New York City Transit Supervisors John Beckles and Daniel DeSanctis received 15-day suspensions while Jackie Ferguson was banished for five days.

Railroad Ties Fell

The penalties were the result of an NYCT investigation into the circumstances leading up to chunks of rotted railroad ties falling from the elevated portion of the B and the Q lines that run through the Ocean Parkway station in Brooklyn June 14 at 4 a.m.

No one was injured.

Subway Surface Supervisors Association President Mike Carrube said his members were being scapegoated because the union went public about the agency’s record of ignoring dilapidated track conditions.

“We went back a couple of years and we found that our members had submitted on their track inspection reports that these tracks were very dangerous,” he said in a phone interview. “Those track reports were submitted to their superiors and they submit them to someone higher. It went all the way up the chain, and nobody did anything about it.”

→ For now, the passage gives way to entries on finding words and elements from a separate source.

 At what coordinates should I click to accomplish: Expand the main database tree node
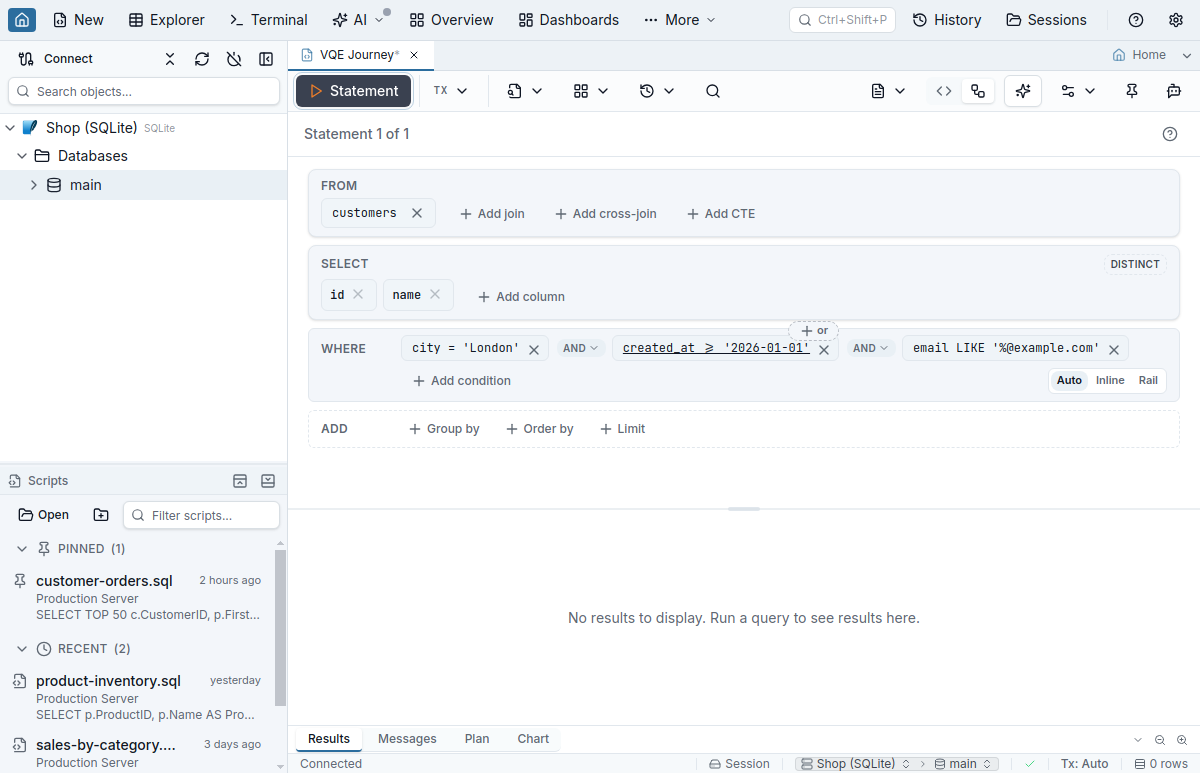33,185
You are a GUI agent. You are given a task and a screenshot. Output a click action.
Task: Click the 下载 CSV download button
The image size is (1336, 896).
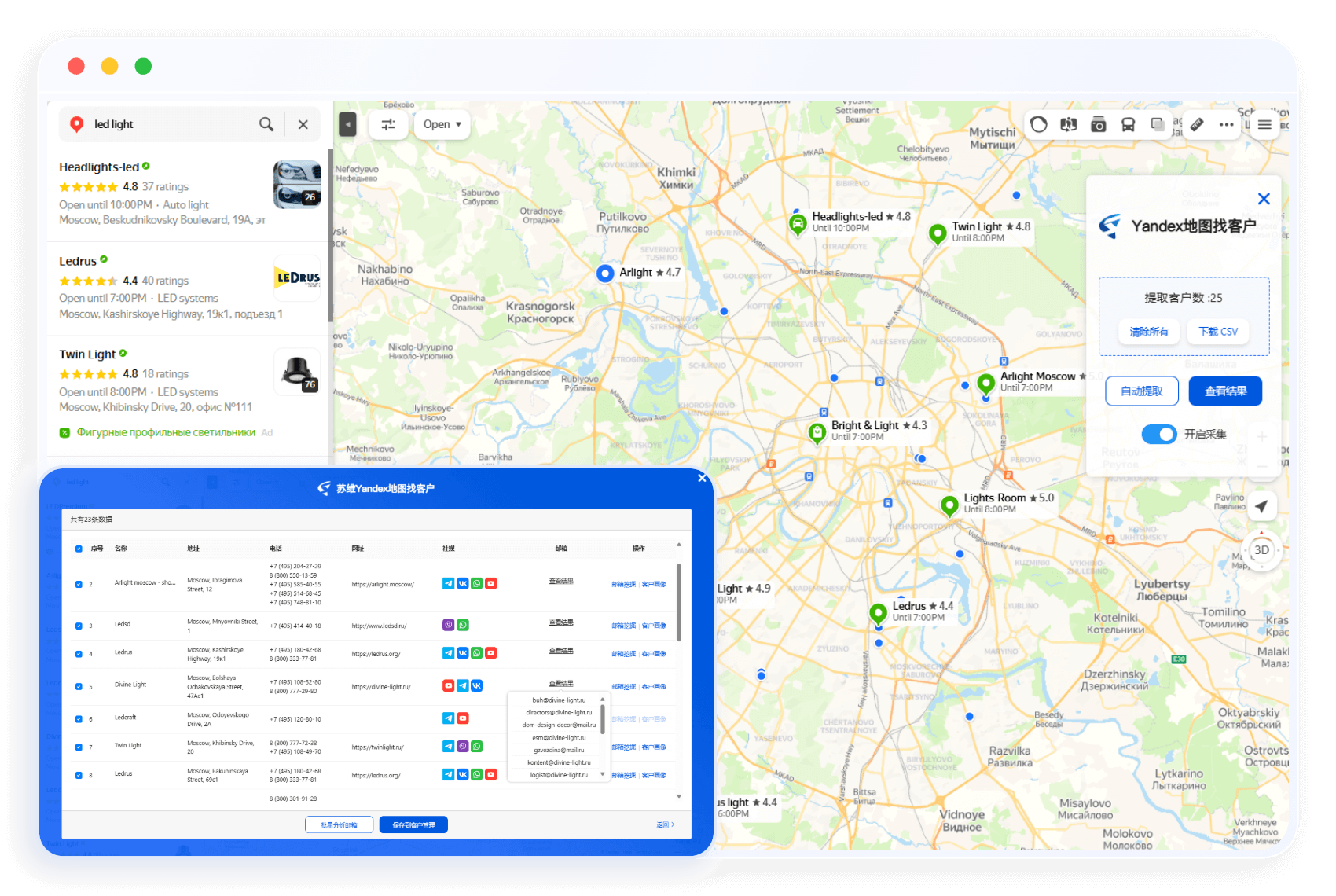[1218, 332]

Following the Ocean Parkway incident, Mr. Carrube publicly complained about what he said was the lack of follow-up by management on the reports being generated by his members. “Like everything in the Transit Authority, when their managers are culpable for a problem, they try to pass the buck down the ranks on working people, like our three members here.”

Warned of Ties Hazards

According to NY1, “a database of inspection reports shows a May 2017 inspection that warned of ‘danger of debris from deteriorating ties striking pedestrians/vehicles’ and another inspection report from June 4 stated “rotten ties presents a hazard of falling to the street.”

The union leader said there was also a flaw in the reporting system that may mask issues like the Ocean Parkway track conditions.

“There is a memorandum out there from the Superintendents that tells our people not to duplicate any safety issue that already exists,” he said. “In other words, if you go out there and spot a safety problem and you report it, if the following guy goes out a month later and finds the same condition on the same track, he is not supposed to put it on his report because it’s already there on a previous report. They say don’t duplicate.”

“NYC Transit takes track maintenance very seriously and will never compromise safety,” MTA Communications Director Tim Minton said in a statement. “We investigated an incident involving debris falling from elevated tracks during the summer in Brighton Beach, for which disciplinary action is pending. Given the number and roles of those employees involved, the matter was also referred to the MTA Office of the Inspector General.”

Mr. Carrube said he planned to fight the suspensions through the internal hearing process. “But if we can’t get these three cases tossed out completely, it is definitely going to arbitration,” he said.

Not the First Time

Ten days before the Ocean Parkway mishap, NY1 reported metal debris from a train running on a portion of elevated track of the Number 7 line in Queens narrowly missed a pedestrian.

“It’s at least the third time this year debris has fallen from elevated tracks in Queens” reported the cable-news outlet. “In February, a rotted wood plank impaled the windshield of an SUV beneath the 7 line on Roosevelt Ave. near 65th St."